# Trecho do texto:
------------------------------------

David Cronenberg: entre corpos, máquinas e metamorfoses
O primeiro e o último filme do canadense David Cronenberg foram adicionados recentemente ao streaming Mubi, e tanto Stereo de 1969, quanto Crimes do Futuro de 2022, não estão entre os filmes melhor avaliados do diretor, mas estão longe de não mostrar que ali sempre houve um autor. Stereo não parece um filme de Cronenberg: enquadramentos abertos, planos estáticos e uma narração em off para explicar ao espectador quais os procedimentos que acontecem na narrativa. Um grupo de jovens passou por uma operação que tirou a capacidade de fala, então devem chegar ao sexo por meio da telepatia. Não há diálogos nem trilha sonora, o que ouvimos é a narração monotônica que comenta os processos, é com certeza uma boa escapatória para as dificuldades da captação de som direto, mas um problema no sentido de ser um filme além do experimento. Mesmo assim, já mostrava um diretor, ou melhor, um mestre de cena que sabia o valor de seus planos. Stereo é também uma pequena mostra de temas que viriam a ser presentes na filmografia de Cronenberg, como as transformações, o sexo, a violência, a tecnologia e a relação entre corpos.
Dez anos depois, Os Filhos do Medo já mostrava um controle muito maior da encenação e um olhar bem mais perturbador para os atores dentro da própria história. Mas é em 83 que acontece o primeiro grande marco na carreira do diretor: Videodrome. Em suma, o dono de uma pequena emissora de televisão a cabo capta imagens de pessoas torturadas e mortas em uma transmissão chamada Videodrome, um experimento que usa a televisão para alterar permanentemente as percepções das pessoas, causando sérios danos no cérebro. Cáustico e visceral, o filme é quase uma profecia “cronenbergiana” sobre o potencial da tecnologia em nos controlar, e também, uma análise metalinguística e pessimista sobre o próprio cinema.

------------------------------------

# Material fornecido:

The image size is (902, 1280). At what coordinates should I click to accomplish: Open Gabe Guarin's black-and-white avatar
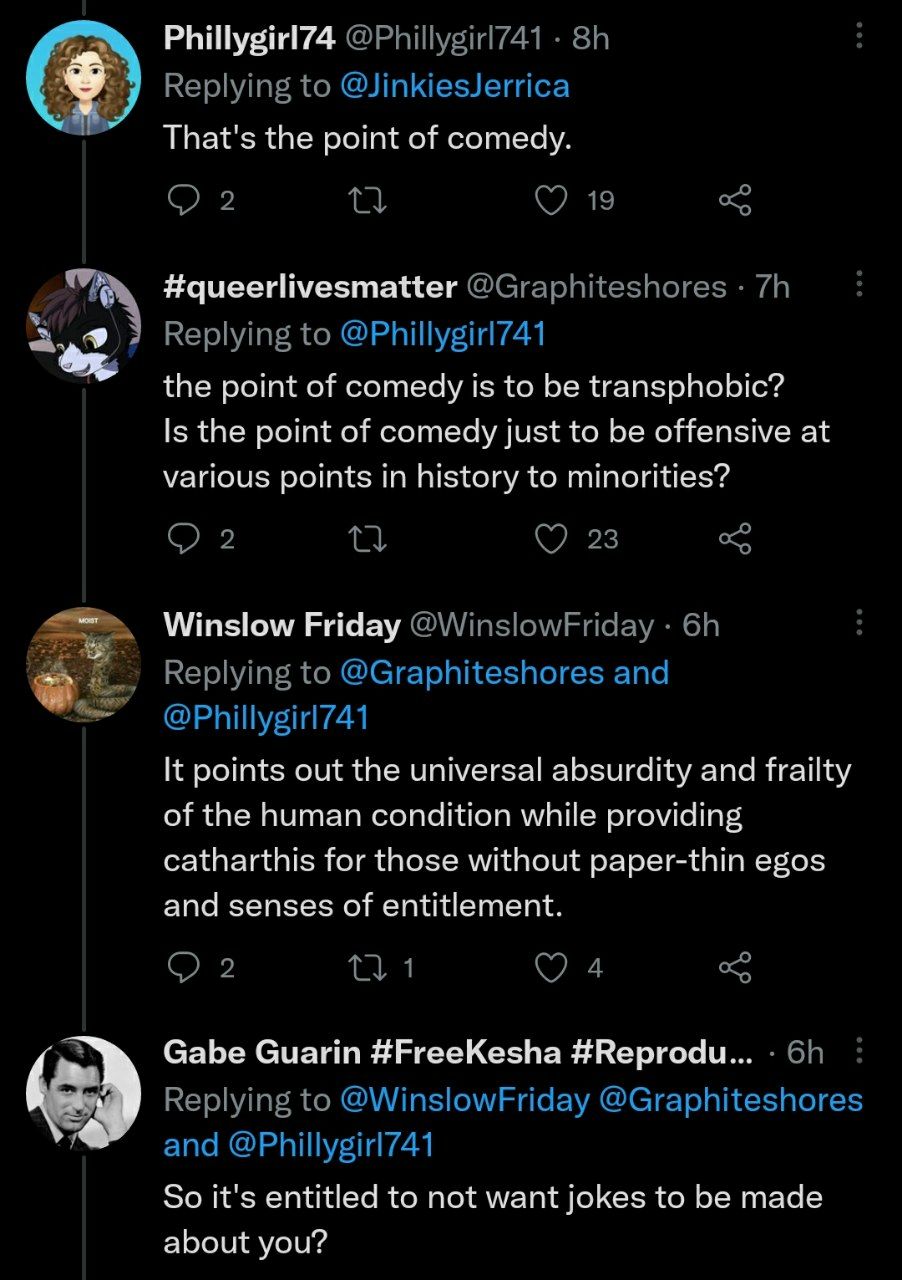[83, 1092]
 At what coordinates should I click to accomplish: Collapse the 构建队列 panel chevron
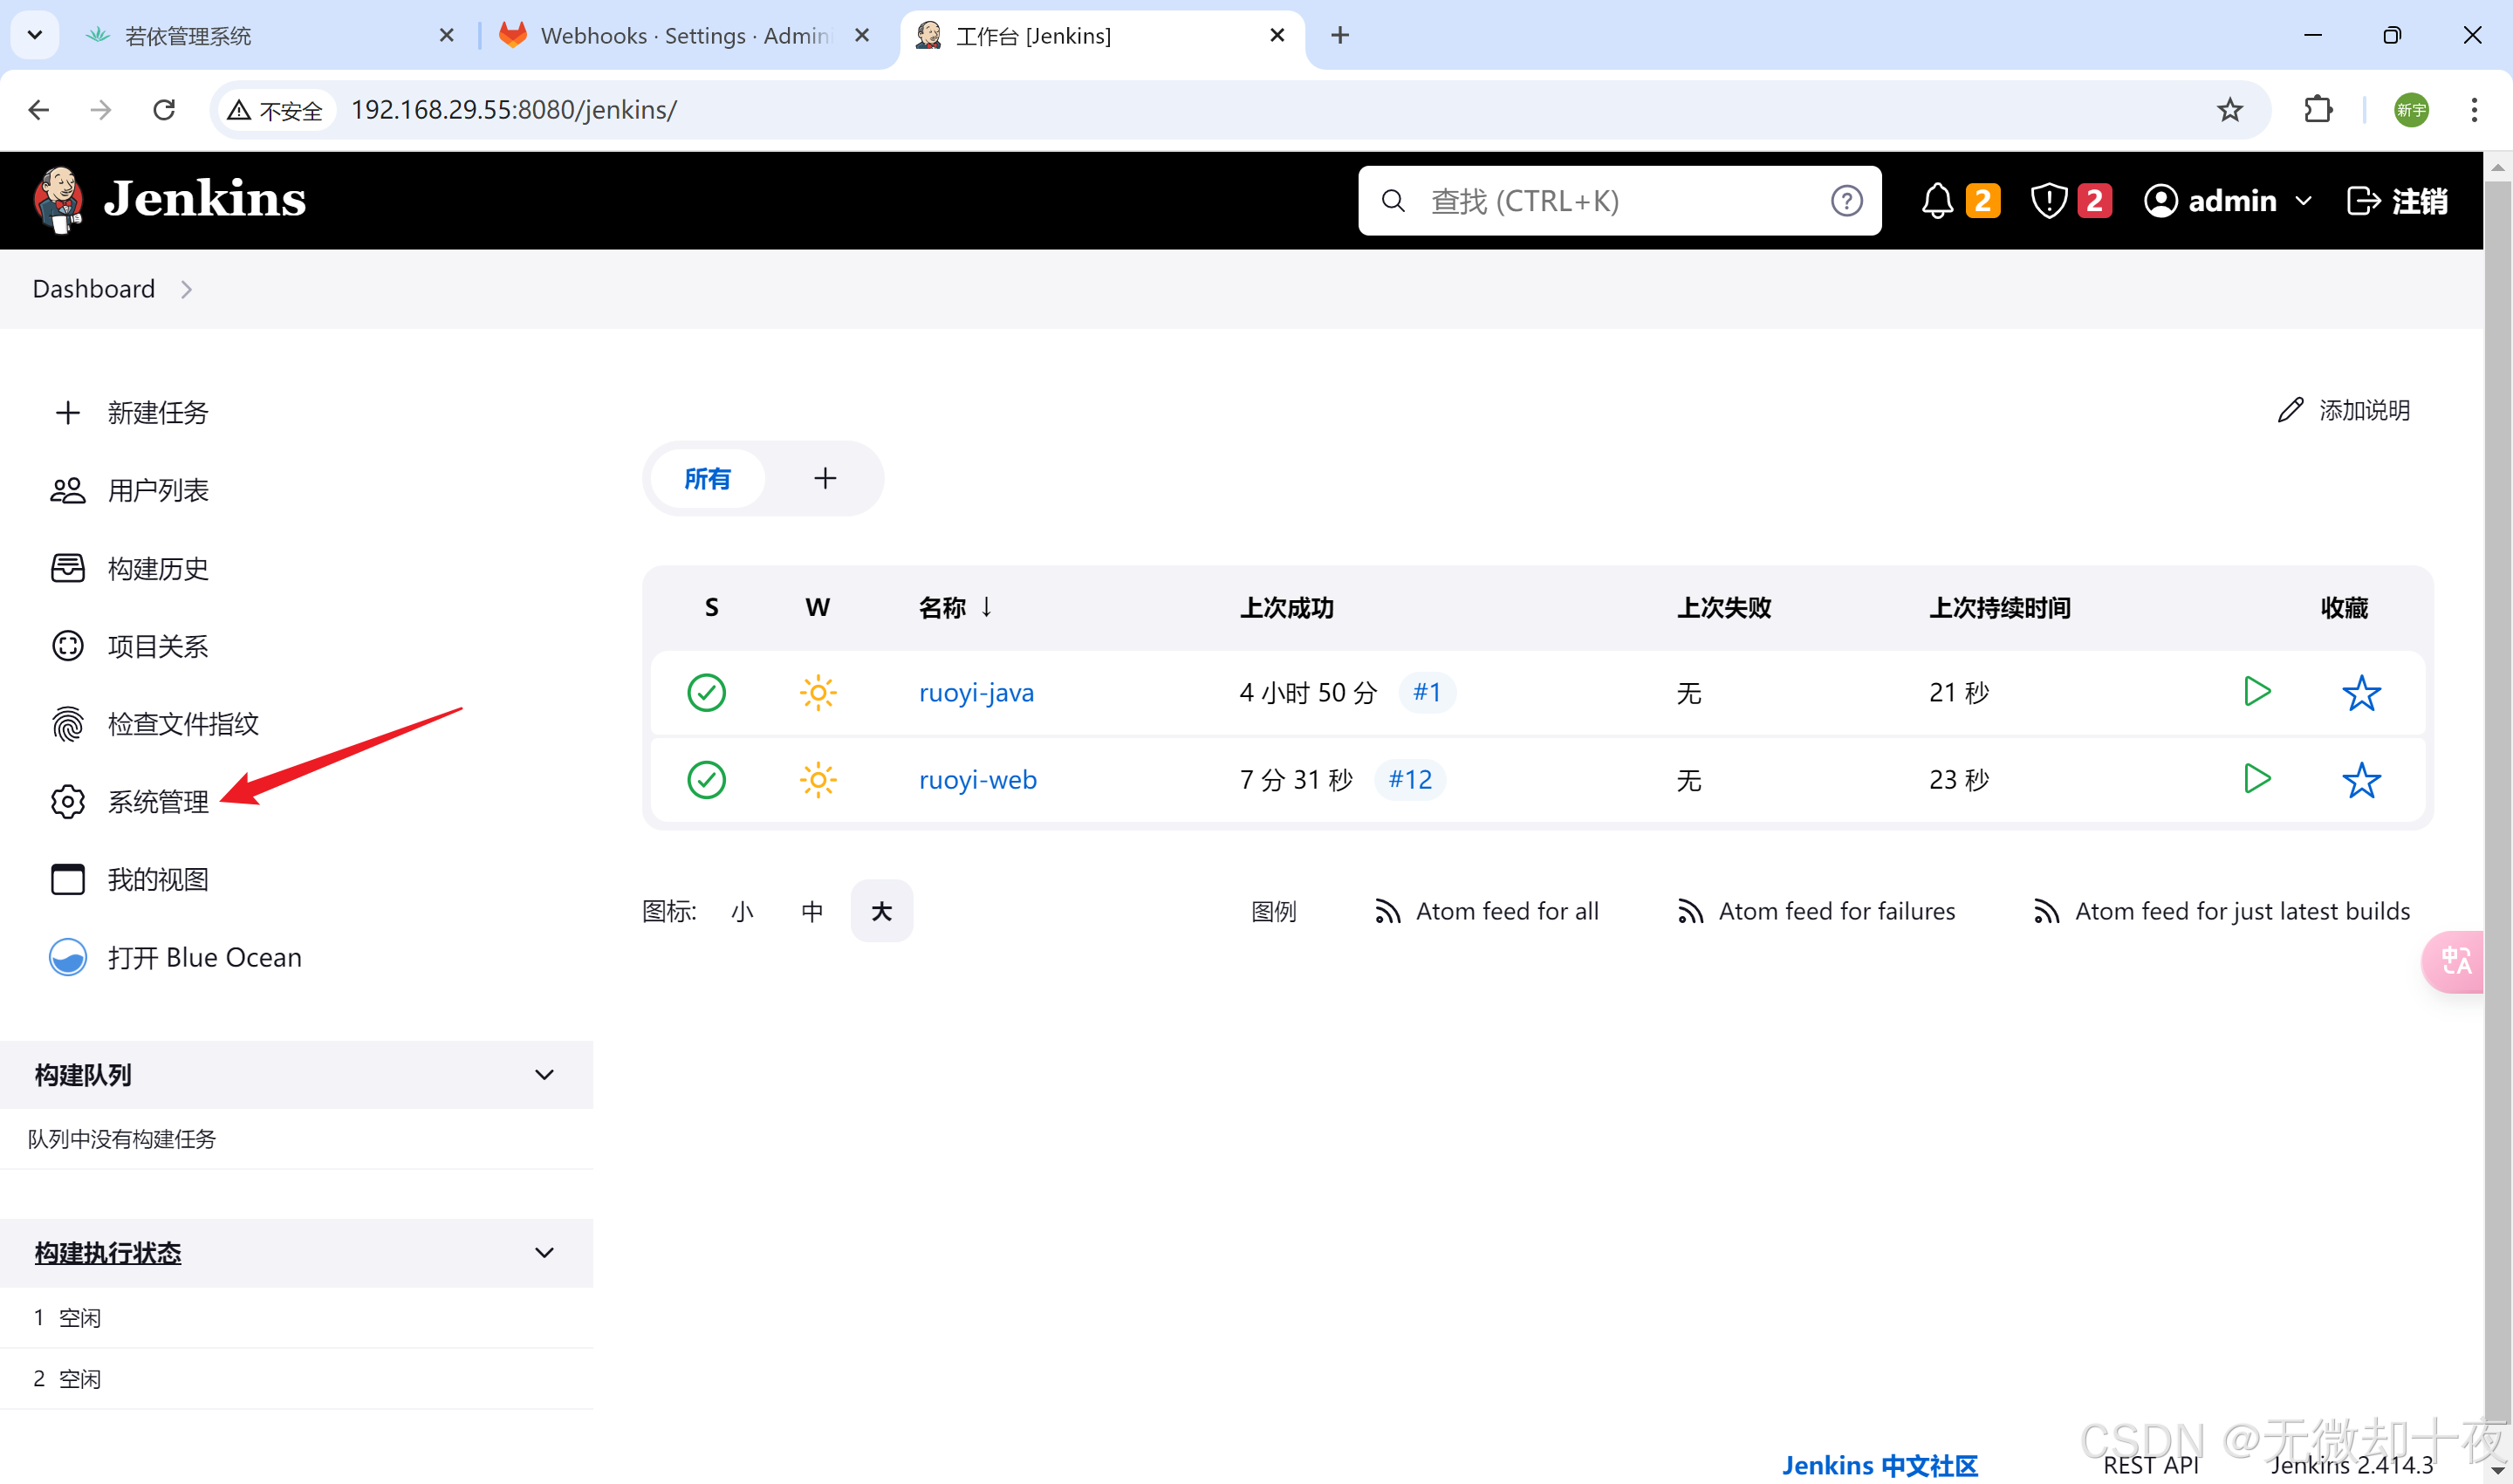[x=544, y=1075]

------------------------------------

# Objetivo 1:
Segundo o texto sobre David Cronenberg, por que os jovens de Stereo precisam chegar ao sexo por meio da telepatia? Explique em uma a três frases.
# Objetivo 2:
Reproduza fielmente o trecho do texto sobre David Cronenberg que começa nas palavras "Dez anos depois, Os" e vai até as palavras "o próprio cinema.", inclusive.

# Resposta da tarefa 1:
Em Stereo, os jovens passaram por uma operação que lhes tirou a capacidade de fala. Por isso, precisam chegar ao sexo por meio da telepatia.

# Resposta da tarefa 2:
Dez anos depois, Os Filhos do Medo já mostrava um controle muito maior da encenação e um olhar bem mais perturbador para os atores dentro da própria história. Mas é em 83 que acontece o primeiro grande marco na carreira do diretor: Videodrome. Em suma, o dono de uma pequena emissora de televisão a cabo capta imagens de pessoas torturadas e mortas em uma transmissão chamada Videodrome, um experimento que usa a televisão para alterar permanentemente as percepções das pessoas, causando sérios danos no cérebro. Cáustico e visceral, o filme é quase uma profecia “cronenbergiana” sobre o potencial da tecnologia em nos controlar, e também, uma análise metalinguística e pessimista sobre o próprio cinema.